Capiamo che Gualtieri sia in piena campagna elettorale nel tentativo di inseguire Michetti, ma non per questo è autorizzato a dimenticare fatti importanti. ‘’Il vile assalto fascista di ieri pomeriggio alla sede nazionale della Cgil è gravissimo e senza precedenti. E molto importante che tutte le forze sociali siano unite in una condanna per quello che è accaduto. Si tratta di un attacco a tutti i lavoratori e i cittadini….” e via di questo passo. Però non ricordiamo la solidarietà né di Gualtieri né dei suoi compagni di partito né della triplice sindacale in occasione di peggiori e violenti attacchi contro il sindacato nazionale Cisnal. Attacchi contro le persone e contro le sedi, contro i banchetti e contro le manifestazioni, che però nessuno mai ha condannato come si condanna il grave fatto di ieri.
Nessuna solidarietà per il “fascista” Bruno Labate della Cisnal
Il più grave fu quello del sindacalista della Cisnal Bruno Labate da parte delle Brigate Rosse, che proprio fascisti non erano. Il mattino del 12 febbraio 1973 leBrigate Rosse a Torino, in via Baiamonte, sequestravano il segretario provinciale della Cisnal, dipendente di Fiat Mirafiori, Bruno Labate. Il sindacalista addirittura caricato su un furgone e portato sui colli torinesi. Lì per cinque ore lo “interrogarono” i comunisti, che in quegli anni si ersero a nuovi inquisitori, riesumando i tristemente noti “tribunali del popolo” e i loro giudizi sommari. Parte dell’interrogatorio fu condotto in una stanza semibuia e parte nello stesso furgone. Secondo le cronache, la registrazione dell’interrogatorio fu trasmessa dagli altoparlanti della Fiat e il testo fu affisso nelle bacheche sindacali di Mirafiori, prova evidente delle complicità con le Br a tutti i i livelli.
Contro la Cisnal si riesumarono i tristi tribunali del popolo
Alle 15:25, rapato a zero e seminudo, rilasciato in catene e legato a un palo poco distante dal cancello n.1 di Mirafiori. Sul cartello appeso al collo, si accenna per la prima volta all’urgenza di “organizzare la resistenza proletaria sul terreno della lotta armata”. E in quel momento che le istituzioni sarebbero dovute stare a sentire il Movimento Sociale Italiano e la Cisnal, che già da un paio d’anni mettevano in guardia su quanto stesse accadendo nelle fabbriche e nelle università. Un movimento terrorista feroce si stava formando, e se la magistratura e la politica anziché andare dietro al “pericolo fascista” avesse ascoltato, l’Italia si sarebbe risparmiata venti anni di sangue, di stragi, di attentati, di ferimenti, di violenze inaudite.

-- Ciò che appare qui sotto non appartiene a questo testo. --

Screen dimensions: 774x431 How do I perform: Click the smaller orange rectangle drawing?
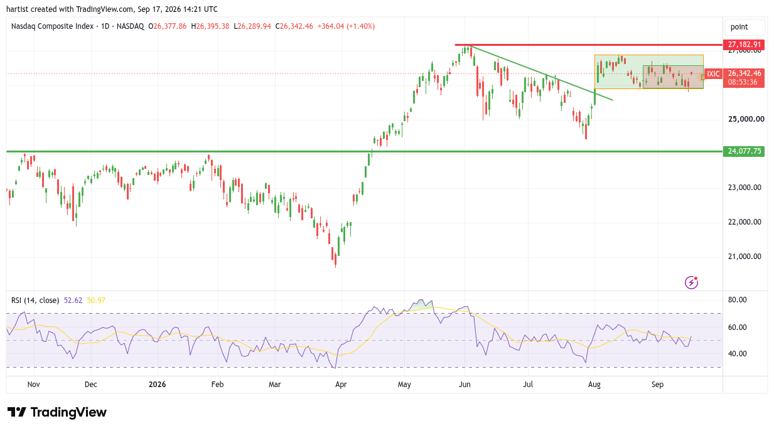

Assalti alle sedi del sindacato nazionale
In un’altra occasione i terroristi comunisti effettuarono il loro primo sequestro, simile a quello di Labate. Per 40 minuti sequestrarono Idalgo Macchiarini, dirigente della Sit-Siemens, sottoposto a un grottesco e ridicolo «processo proletario». Macchiarini poi fotografato con un cartello sul quale compaiono gli slogan “Mordi e fuggi”, “Niente resterà impunito”, “Colpiscine uno per educarne cento”, di maoista memoria, e “Tutto il potere al popolo armato”. Ma era la Cisnal e la sua diffusione tra gli operai che dava particolarmente fastidio alle Brigate Rosse. Pochi giorni prima del sequestro Labate, l’11 gennaio 1973, fu assaltata la sede provinciale della Cisnal di Torino, devastandola e malmenando i presenti, definendo il crimine come “attività di antifascismo”.
La Triplice non ha mai manifestato solidarietà con la Cisnal
Per la persecuzione contro la Cisnal, insomma, che andò avanti per anni, non abbiamo sentito le veementi condanne dei vari Gualtieri e dei suoi sodali. Insomma, basta con i due pesi e le due misure tipiche della sinistra italiana. Condanna per qualsiasi aggressione, certo, ma avremmo anche voluto sentire altrettante condanne per le aggressioni e gli assassinii anche nei confronti di esponenti non di sinistra. Altrimenti è solo un’ipocrisia fatta a scopi bassamente elettorali.